The biggest factor in how such tests are used and viewed may have to do with the regulatory environment that surrounds them. In the US, genetic tests are currently largely unregulated, although the labs that analyze them are in some ways. However, the Department of Health and Human Services has been considering regulating some tests through the Food and Drug Administration.

Some early steps have been taken in Europe to begin studying NIPD-related issues, including a European Union consortium called the Special Non-invasive Advances in Fetal and Neonatal Evaluation Network that addressed some ethical issues, and a report was issued by the UK Foundation for Genomics and Population Health.

"Regulators, companies, and consumer advocates need to be talking about pathways for assuring the safety, efficacy, and quality of NIPD testing," Greely urged.

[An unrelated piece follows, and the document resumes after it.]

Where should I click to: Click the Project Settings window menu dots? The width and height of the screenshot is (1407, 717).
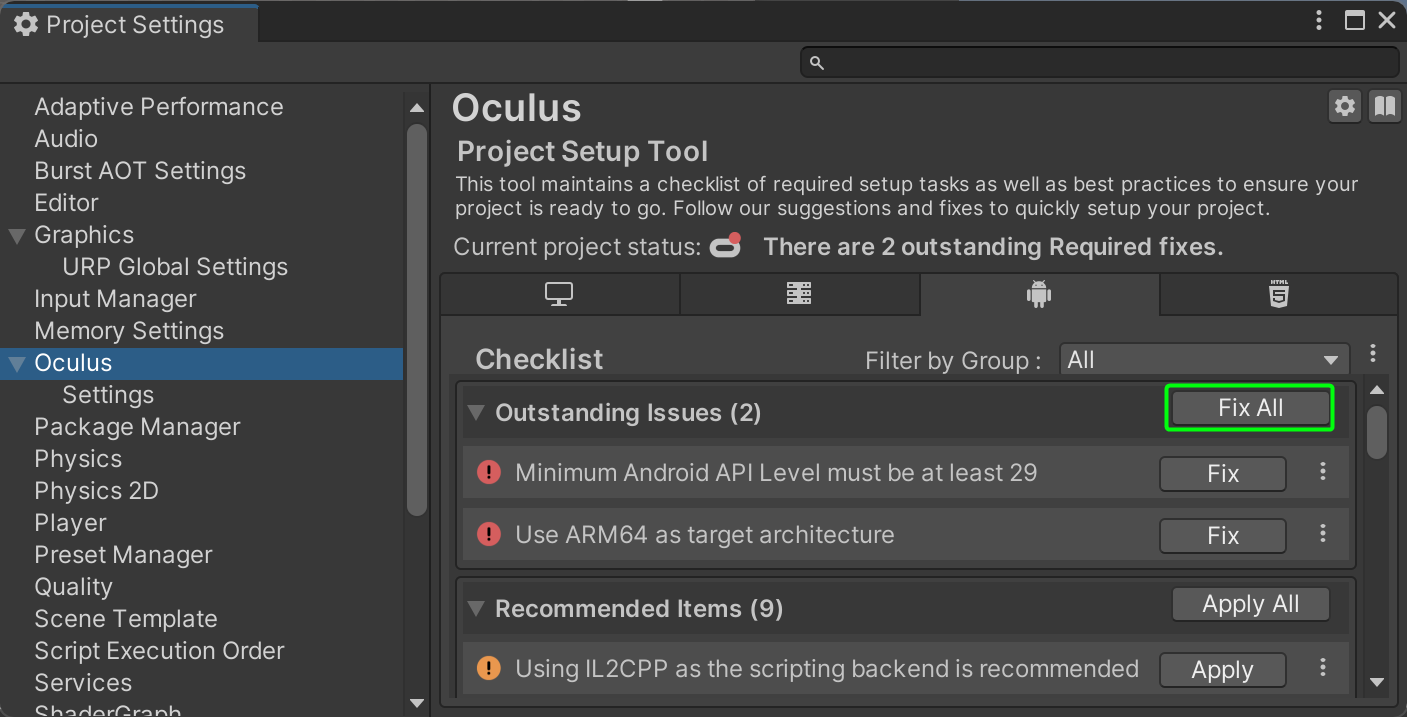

In the US, he wrote, the FDA "should start that process immediately."

"Under the current regulatory landscape, there most likely would be no FDA regulation for [NIPDs]. But that landscape has been thrown into uncertainty … and it is unclear if it will stay unregulated," Greeley told GWDN, referring to steps taken by FDA to block Walgreen's stores from selling a Pathway Genomics test and measures to potentially regulate laboratory-developed tests.

"If there's no FDA approval required, [commercial NIPD tests] could go live very quickly," he said.

Greely also argued in the paper that "it is time for ethics commissions, such as the US Presidential Commission for the study of Bioethical Issues, to report on these issues."

In the US, for now, he said, "We seem to be almost completely clueless about it," he said.